04/15/2009 08:04:30 PM

This is pretty good. I will definitly make it again. I just used 2 bags of microwave popcorn and that worked perfect. Next time id like to use brown sugar, maybe a tiny bit of salt and possibly baking soda. I have a great recipe for caramel popcorn and i think adding the cocoa powder might be nice. I used dark cocoa powder which made this look like tar lol. This will be fun for holloween. I suggest using a sheet pan line with parchment paper instead of 9x13 cake pan. This helps with the unwanted extra oil and also helps dry out popcorn and crisp up more evenly.

FarmMom

06/22/2013 10:07:50 PM

This is a huge hit at our house! The only change I made is that the popcorn needs to be baked at 250 for at least an hour....if you adjust the recipe to get a heavier coating, the baking time will also need to be adjusted in order to get a hard shell-like finish. TIP: if you plan to use bagged popcorn, use the low fat/fat free stuff...it keeps the end product from being greasy.

JimmyandNancy Long

10/15/2012 07:22:14 PM

I popped 1/2 cup of popcorn in my microwave corn popper. The chocolate mixture should be stirred while it is cooking for two minutes or it may scorch. If you want a more chocolate coating, the ingredients are easily doubled. I sprayed the baking pan with oil. The popcorn will not be crisp until it has cooled. Also, I sprinkled sea salt before removing from pan. Makes a nice gift when packaged. Will make this again & again :)

Dennis Gomez

10/16/2024 10:26:36 PM

Bro, I didn’t expect to impress myself this much.

Hiram Wigant

02/10/2020 01:07:25 AM

Such a simple and delicious recipe! We have added to our holiday treat give away list, since that's a thing we do in our family. We omit the peanuts and add sprinkles/candies reflecting whatever holiday (Christmas, Valentine's, etc.). Putting it in the oven gives it a very nice crisp!

Amanda Boyarshinov

12/30/2012 08:40:41 AM

I decreased the sugar + cornstarch + butter and used more popcorn than asked for to create a bit healthier version for the kids and I. Added a bit of baking soda per a reviewers suggestion. The coating is light. I reccomend working quickly after you take the mixture off the stove - the cooler it gets, the harder it is to spread. I lined my pans with foil which made for an easy clean up. There is NO way this treat will last more than an hour in my household - it is a hit with all ages.

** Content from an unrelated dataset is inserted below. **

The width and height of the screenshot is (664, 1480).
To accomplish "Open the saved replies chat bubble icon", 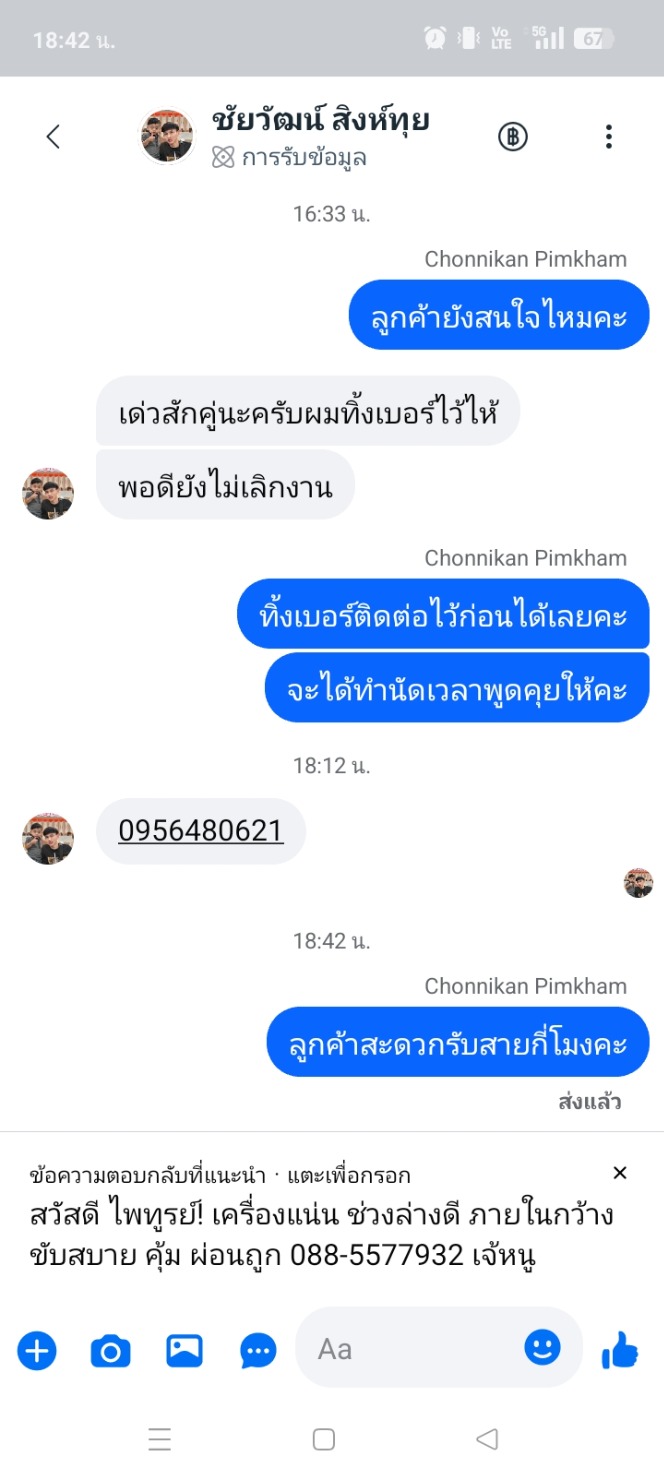I will coord(259,1352).
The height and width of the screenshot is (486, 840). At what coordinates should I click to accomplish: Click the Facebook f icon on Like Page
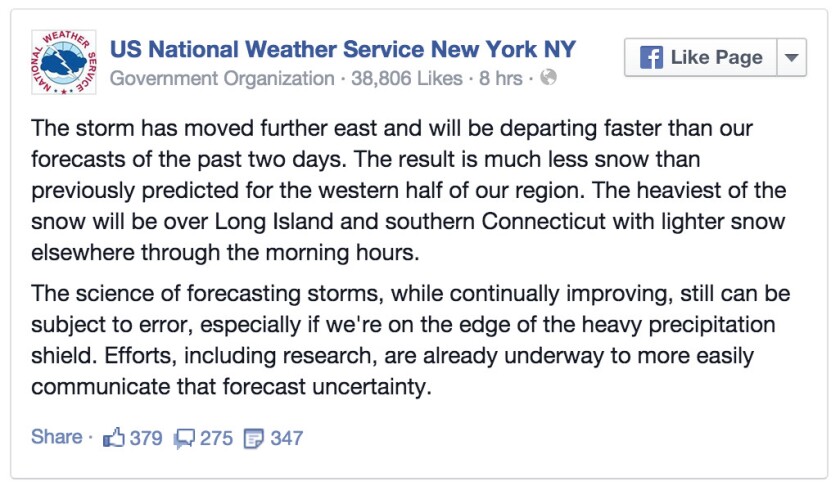pyautogui.click(x=651, y=57)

Stephanie Van Horn Wheeler

04/25/2025 06:59:47 PM

I’ve made this several times. It’s always a hit. I make a rocky road version with mini marshmallows sprinkled over the pop corn as it cools.

CoralNaan1907

04/11/2025 02:54:50 AM

Sounds great to me

JollyDove4337

01/02/2025 09:02:30 PM

Delicious and simple recipe!! I reduced the sugar to 1/2 and reduced the butter based on comments. The sweetness level was perfect, but the chocolate sauce was too thick and set up too immediately when poured on the popcorn making it impossible to mix the sauce with the popcorn to cover additional kernels. I'll make this recipe again, but next time I'll use the full amount of butter.

MerryStir3008

04/14/2024 06:43:15 PM

Did not work. The popcorn wouldn't pop in the oven. I did everything as the instructions said and I had to throw everything in the garbage. Guess I was the unlucky one.

Janet Mohrman

10/23/2023 10:29:11 PM

Absolutely wonderful! Very easy!

Rachel Szaroletta

09/11/2020 09:54:55 PM

This popcorn is amazing. My mom and I followed the note that said 1 cup unpopped popcorn equal 2 quarts popped popcorn. That was May to much. 1/4 cup unpopped popcorn is 2 quarts. The peanuts are awesome with the popcorn. We made 8 quarts. Will make it again, but make less popped popcorn

Sara Jean Winters

01/09/2020 04:28:40 AM

This is by far the best tasting chocolate. It reminds me of the chocolate suckers at See's Candies.

amy

12/04/2019 02:52:58 AM

Everyone at bookclub raved about this dessert. Plus I made it using Earth Balance (used only 1/2 called for in recipe) instead of butter for someone who has a dairy allergy and it was fantastic.

Wendy

08/30/2019 03:18:10 PM

If you like popcorn and brownies this recipe is for you! I did two batches. The first I followed the recipe exactly. The second batch I cut the peanuts to 1/2 cup. Both batches are delicious.